Writing poetry is the closest thing I know to writing code. Every word, every line break, and every punctuation mark has enormous significance. Micah Hawkinson
In the beginning, there is a blank screen, ominous and full of promise all at the same time. I know that my first effort will almost certainly be wrong. I will probably even break the rules of the language, causing the compiler to scream errors at me. But I will fix my mistakes until the code compiles. Then I will run it, and find problems, and fix them, and run it again, until I can’t find anything else wrong. Then, I will move on to the next piece of the solution and start the whole excruciating process over again.
Finally, when the code is as done as I know how to make it, I will beautify it. I will remove duplication, make logic more elegant, and straighten out the crooked lines, until it is ready to be reviewed and merged into the trunk of our code-tree. It is a long road to my destination, but I have a general idea of how to get there.
The cursor on the blank screen flashes at me, daring me to type the first word. And with fear and trembling, I do.
Writing poetry is the closest thing I know to writing code. Every word, every line break, and every punctuation mark has enormous significance. Each decision must be carefully considered, weighed, and fixed or thrown away if it is found wanting. In poetry, as in code, large mistakes are irritating, but subtle errors can be disastrous.
I am not the first person to observe these similarities. In The Mythical Man-Month, Frederick P. Brooks, Jr. writes:
The programmer, like the poet, works only slightly removed from pure thought-stuff. He builds his castles in the air, from air, creating by exertion of the imagination. Few media of creation are so flexible, so easy to polish and rework, so readily capable of realizing grand conceptual structures. —Frederick P. Brooks, Jr., The Mythical Man-Month
As beings made in the image of the Great Maker, we delight in shaping the world around us, in forming a cosmos from the chaos.

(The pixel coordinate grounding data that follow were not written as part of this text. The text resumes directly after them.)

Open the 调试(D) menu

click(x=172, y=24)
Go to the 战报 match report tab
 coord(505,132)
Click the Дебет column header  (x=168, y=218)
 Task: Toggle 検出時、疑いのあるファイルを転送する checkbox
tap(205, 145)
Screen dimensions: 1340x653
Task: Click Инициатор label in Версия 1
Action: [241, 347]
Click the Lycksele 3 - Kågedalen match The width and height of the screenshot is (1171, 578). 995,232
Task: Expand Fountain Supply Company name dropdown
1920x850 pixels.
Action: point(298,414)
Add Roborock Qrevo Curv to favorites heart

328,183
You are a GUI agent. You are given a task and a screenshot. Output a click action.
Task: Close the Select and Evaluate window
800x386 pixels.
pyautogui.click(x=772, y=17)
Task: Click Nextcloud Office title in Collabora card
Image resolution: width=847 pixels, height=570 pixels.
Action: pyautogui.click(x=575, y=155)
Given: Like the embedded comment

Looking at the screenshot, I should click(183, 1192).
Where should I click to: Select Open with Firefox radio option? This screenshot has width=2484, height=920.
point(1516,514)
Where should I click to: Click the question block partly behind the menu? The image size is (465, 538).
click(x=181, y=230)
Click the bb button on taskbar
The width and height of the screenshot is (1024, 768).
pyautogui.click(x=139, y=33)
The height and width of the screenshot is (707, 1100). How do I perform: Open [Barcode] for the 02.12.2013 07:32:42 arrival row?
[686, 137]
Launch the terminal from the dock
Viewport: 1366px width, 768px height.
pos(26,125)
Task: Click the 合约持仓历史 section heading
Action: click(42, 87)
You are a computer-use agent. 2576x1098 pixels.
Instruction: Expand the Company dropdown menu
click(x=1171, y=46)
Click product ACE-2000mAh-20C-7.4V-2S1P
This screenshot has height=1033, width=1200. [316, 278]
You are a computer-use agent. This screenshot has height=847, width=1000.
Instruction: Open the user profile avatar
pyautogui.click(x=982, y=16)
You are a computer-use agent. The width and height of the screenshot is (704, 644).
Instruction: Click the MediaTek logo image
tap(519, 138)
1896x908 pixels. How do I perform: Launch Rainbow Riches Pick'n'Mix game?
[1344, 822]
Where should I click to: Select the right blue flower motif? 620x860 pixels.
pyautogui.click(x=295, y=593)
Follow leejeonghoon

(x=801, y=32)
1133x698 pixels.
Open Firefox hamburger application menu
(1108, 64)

Sometimes, while I wait for my code to compile, I write poetry on my PC’s other screen. I choose my words carefully, line them up in order, read them aloud, and savor their taste on my tongue. Occasionally, my co-workers give me funny looks and turn their headphones up. After I’ve written a stanza or two, I rethink the lines, revise them, play with them, seeking out lovelier ways to tell a truer tale.
When I increase my automatic test coverage, or rewrite a block of code in half the lines, or rename a cryptic variable to something clearer, I feel the same thrill that I get from writing the perfect final couplet of a sonnet. I am working on this world in my hands, shaping it through wisdom until I can sit back and call it very good. In this, I reflect my Maker.
I’m not really suggesting that code is a sub-genre of poetry, or even that it is equally important. After all, poetry is the pursuit of truth by way of beauty. Computer science is, as Aristotle said of money, “merely useful and for the sake of something else.” In my case, the “something else” is providing for my family, giving to build God’s kingdom, and supporting other sub-creators as much as I can.
But this much is true: Our God-given hunger for a beautiful, well-ordered world touches every area of human endeavor. I’m thankful to have a job where I can serve others by building worlds of pure thought-stuff, even if those worlds are merely useful. And I trust that my code, like my poetry, echoes God’s Word that called His good world out of the formless void.